▸ EXERCISES TO COMPLETE:
A. Update the Marudhamalai text from the words "Marudhamalai is a" through the words "forms part of the Coimbatore Municipal Corporation.", replacing "Western Ghats" with "Nilgiri foothills".
B. Answer these questions from the Marudhamalai text:
(i) How far from central Coimbatore is Marudhamalai, and in which direction?
(ii) About how many steps do the stepped footpaths up the hill have?
(iii) When was the ghat road resurfaced?
C. List every major festival at the temple that the Marudhamalai text names.

▸ PASSAGE TO READ:
Suburb of Coimbatore in Tamil Nadu, India

Marudhamalai is a suburb of Coimbatore in Tamil Nadu, India. Located along the Western Ghats, it is part of the Coimbatore Municipal Corporation. The area's economy relies largely on religious tourism, education, and hospitality. It houses the Maruthamalai Marudhachalamurthy Temple atop a hillock, which draws pilgrims and tourists. The campuses of Bharathiar University and the Government Law College are also situated in the region. It is well-connected via roads and public transport.

== Geography ==
Marudhamalai is situated along the Western Ghats, about 15 km northwest of central Coimbatore. The name derives from the combination of the Tamil words of Terminalia arjuna ("marudham") and "malai" meaning hill , referring to its wooded elevation of around 150–180 m. It forms part of the Coimbatore Municipal Corporation.

== Temple ==
The suburb houses the Maruthamalai Marudhachalamurthy Temple atop a hillock, which draws pilgrims and tourists. The hill rises from plains with the summit, interspersed with herbs and medicinal plants. A 3 km ghat road ascends the hill, complemented by stepped footpaths (~837 steps) for pilgrims. The temple is considered to be the seventh abode of Murugan. The temple is about 1200 years old and featured in the Thiruppugal rendered by Arunagirinathar. Adjacent to the temple is a cave temple dedicated to Pambatti Siddhar. Major festivals include Thaipusam, Panguni Uthiram, Karthigai Deepam, Adi Peruku, Navarathri, and Tamil New Year, marked by rituals, processions, and cultural shows.

== Infrastructure ==
The temple acts as the core economic catalyst, financing itself via donations, parking, and transport fees. The Hindu Religious and Charitable Endowments Department manages the roads, entry systems, and operates bus shuttles, and elevators for accessibility. The ghat road was resurfaced in November 2023 and widened, with a new parking plaza at the foothills. The administration manages the temple access hours, and vehicle movement on festival days help regulate traffic flow. It is connected to Gandhipuram Town Bus stand and other parts of the city by public buses, and mini‑buses shuttle pilgrims between foothills and temple.

Local hospitality and retail services include food stalls, lodging, and herbal clinics. The suburb houses the campuses of Bharathiar University and the Government Law College, Coimbatore.

▸ THE DATA:

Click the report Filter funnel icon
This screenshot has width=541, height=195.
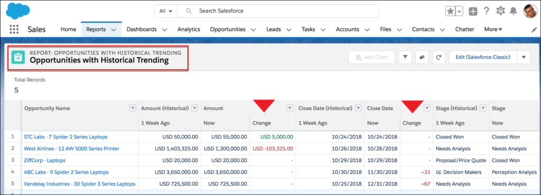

▸ TASK-BY-TASK ANSWERS:
A.
Marudhamalai is a suburb of Coimbatore in Tamil Nadu, India. Located along the Nilgiri foothills, it is part of the Coimbatore Municipal Corporation. The area's economy relies largely on religious tourism, education, and hospitality. It houses the Maruthamalai Marudhachalamurthy Temple atop a hillock, which draws pilgrims and tourists. The campuses of Bharathiar University and the Government Law College are also situated in the region. It is well-connected via roads and public transport.

== Geography ==
Marudhamalai is situated along the Nilgiri foothills, about 15 km northwest of central Coimbatore. The name derives from the combination of the Tamil words of Terminalia arjuna ("marudham") and "malai" meaning hill , referring to its wooded elevation of around 150–180 m. It forms part of the Coimbatore Municipal Corporation.

B.
(i) About 15 km northwest
(ii) About 837 steps
(iii) November 2023

C.
Thaipusam
Panguni Uthiram
Karthigai Deepam
Adi Peruku
Navarathri
Tamil New Year